2. When is the "Variation of Parameters" method used?

This method is typically used when the coefficients of the differential equation are not constant, and the right-hand side of the equation is a non-zero function.

3. How is the "Variation of Parameters" method applied?

The first step is to find the solutions to the corresponding homogeneous equation. Then, a formula is used to find the particular solution by integrating a product of the solutions and the non-homogeneous function.

4. What are the advantages of using the "Variation of Parameters" method?

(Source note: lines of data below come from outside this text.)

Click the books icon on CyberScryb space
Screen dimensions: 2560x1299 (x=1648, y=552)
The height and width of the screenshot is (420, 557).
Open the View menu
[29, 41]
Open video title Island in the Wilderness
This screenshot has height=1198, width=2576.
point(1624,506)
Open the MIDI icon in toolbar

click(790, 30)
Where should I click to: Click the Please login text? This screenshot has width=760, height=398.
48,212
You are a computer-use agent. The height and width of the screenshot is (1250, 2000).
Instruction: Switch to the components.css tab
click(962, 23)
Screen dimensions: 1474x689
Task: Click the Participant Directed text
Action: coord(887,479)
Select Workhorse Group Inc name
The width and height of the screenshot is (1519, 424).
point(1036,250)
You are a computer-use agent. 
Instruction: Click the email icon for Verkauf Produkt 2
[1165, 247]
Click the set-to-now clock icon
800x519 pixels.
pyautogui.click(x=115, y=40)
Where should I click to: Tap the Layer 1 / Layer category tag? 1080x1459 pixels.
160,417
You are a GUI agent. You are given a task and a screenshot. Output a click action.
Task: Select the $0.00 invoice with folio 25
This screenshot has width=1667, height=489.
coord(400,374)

One advantage is that it can be used for a wide range of differential equations, including those with non-constant coefficients. It also does not require any initial conditions to be known.

5. Are there any limitations to the "Variation of Parameters" method?

One limitation is that it can be more complex and time-consuming compared to other methods. It also may not always be applicable to higher-order differential equations or systems of differential equations.